Я вошла в секретарскую. Маринка суетилась у электрочайника.
– Привет, – поздоровалась я, – Сергей Иванович у себя?
– Уже полчаса как пришел. Кофе?
– Не откажусь. – Я вошла в кабинет, бросила на кресло портфель, сняла пальто и подошла к висевшему на стене овальному зеркалу.
Маринка вошла следом. Она поставила на мой рабочий стол чашечку с дымящимся кофе.
– Печенье, бутерброд? – любезно поинтересовалась она.
– Ни того, ни другого, – шутливо отмахнулась я.
– Диета, что ли? – с недоумением посмотрела на меня Маринка. – По-моему, твоей фигуре ничего не грозит.
– Спасибо, конечно, только я так не считаю. – Я припудрила нос и подбородок и поправила прическу. – Да не смотри ты на меня так, на диету я не села, просто уже позавтракала.
– Классный у тебя костюм, – окинула меня Марина восхищенным взглядом.
– «Шульман», – небрежно сказала я, – практично и со вкусом.
– Надо зайти на днях, что-нибудь подобрать, – Марина тоже подошла к зеркалу.
Я села за стол и стала разбирать бумаги.
– Так, – отложила я счета за рекламу, – это Сергею Ивановичу, это – Стасику…
Маринка крутилась перед зеркалом.
– Я возьму? – кивнула она в сторону отложенных бумаг.
– Я сама захвачу. – Я сделала последний глоток кофе и поспешила в кабинет своего зама.
Мой заместитель, таких еще поискать! Деловой, энергичный, сообразительный, опытный, вежливый и корректный. Настоящий профессионал и к тому же палочка-выручалочка. Море полезной информации, обилие связей и нужных знакомств. Проницателен и доброжелателен, умен и тактичен. Не без недостатков, конечно. Но я легко мирюсь с ними. Это даже не недостатки, а скорее гипертрофированные, доведенные до абсурда добродетели. Скрупулезность и моральная щепетильность при этом перерастают в стариковское занудство, ригоризм, сознание своего старшинства и ответственность – в привычку читать нотации и проповеди. Прибавьте сюда тщеславие, лукавство, мудрую смекалку и некоторое вольнодумство, и вы получите портрет Кряжимского Сергея Ивановича.
– Доброе утро, – широко улыбаясь, я переступила порог его кабинета.
– Привет, Оленька, – он доброжелательно взглянул на меня из-за стекол своих очков.
У Кряжимского сидел посетитель, который и не подумал оглянуться, когда я вошла. Воротник черного пальто был поднят, несмотря на то, что кабинет Кряжимского был неуязвим для ветра и снега.

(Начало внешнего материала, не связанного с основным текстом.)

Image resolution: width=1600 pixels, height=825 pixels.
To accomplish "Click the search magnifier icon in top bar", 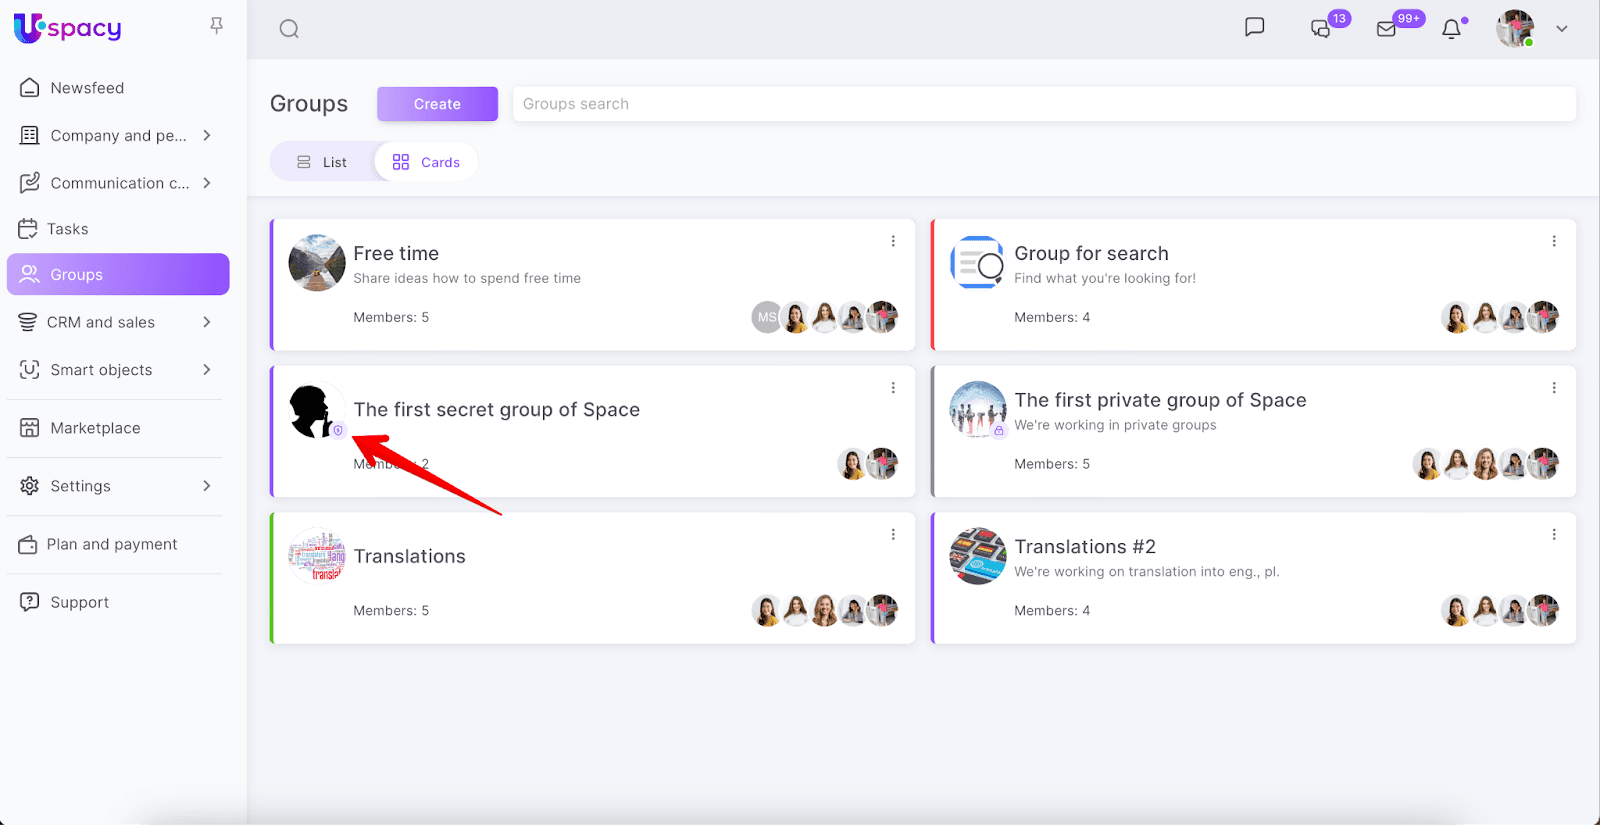I will [289, 29].
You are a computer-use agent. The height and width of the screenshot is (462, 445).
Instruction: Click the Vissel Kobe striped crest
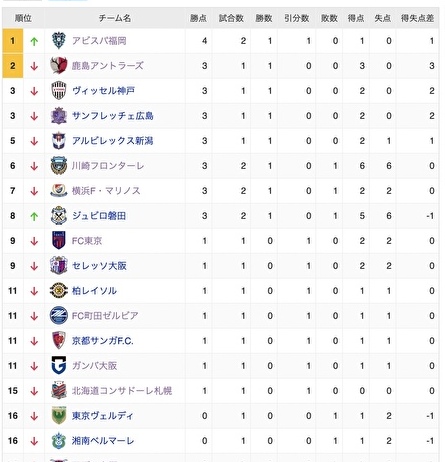point(59,91)
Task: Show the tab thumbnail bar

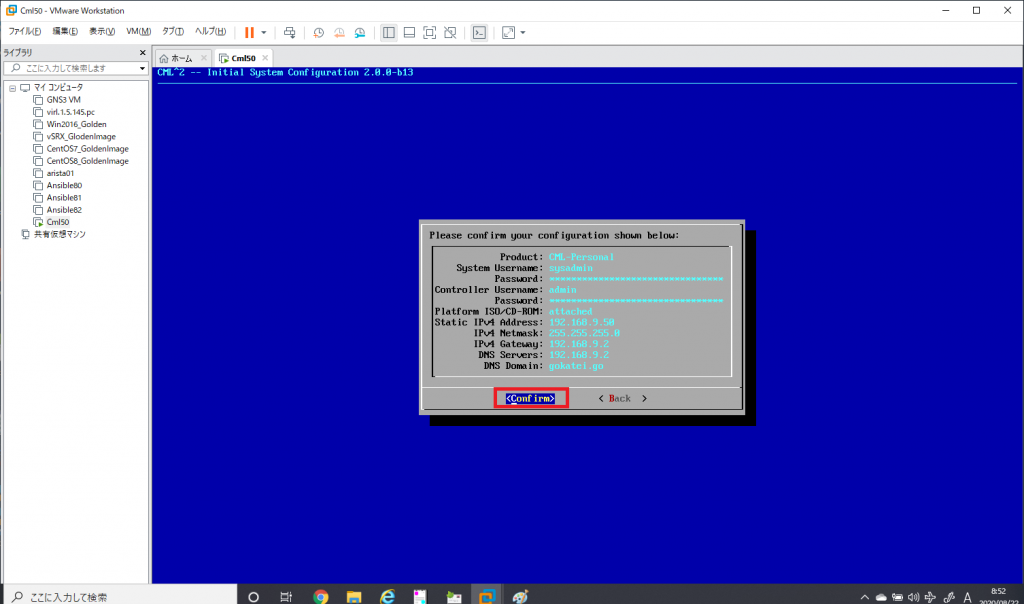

– Вот счета за рекламу. – Я приблизилась к столу Кряжимского и положила перед ним пачку бумаг. – Я вас хотела спросить, что у нас по «Чайной розе»? Они будут давать рекламу?
– А вот как раз представитель фирмы, – оживленно зажестикулировал Кряжимский, – Валерий Владиславович Кирсанов. А это моя начальница, главный редактор нашего еженедельника Бойкова Ольга, – представил он меня.

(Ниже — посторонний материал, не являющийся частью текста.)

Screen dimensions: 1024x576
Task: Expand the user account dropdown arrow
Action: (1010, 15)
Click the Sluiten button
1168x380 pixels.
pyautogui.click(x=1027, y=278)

Я поглядела на сидевшего рядом господина Кирсанова и… узнала в нем водителя обогнавшего меня темно-зеленого «Ауди». Он поднял глаза, но его замкнуто-непроницаемое лицо не выразило ни малейшего удивления или интереса.

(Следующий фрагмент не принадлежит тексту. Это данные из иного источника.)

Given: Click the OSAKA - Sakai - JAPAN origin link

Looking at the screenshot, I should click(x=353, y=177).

«Мумия или восковая фигура», – прокомментировала я про себя.
– Добрый день, – холодно сказал он, даже не потрудившись встать.
– Здравствуйте, – вяло отозвалась я.
Внешность и манеры этого чопорного представителя парфюмерно-косметической фирмы «Чайная роза» меня прямо-таки замораживали.
– Я тут обрисовал Валерию картину, – дипломатично начал Кряжимский, – он недоволен нашими ценами…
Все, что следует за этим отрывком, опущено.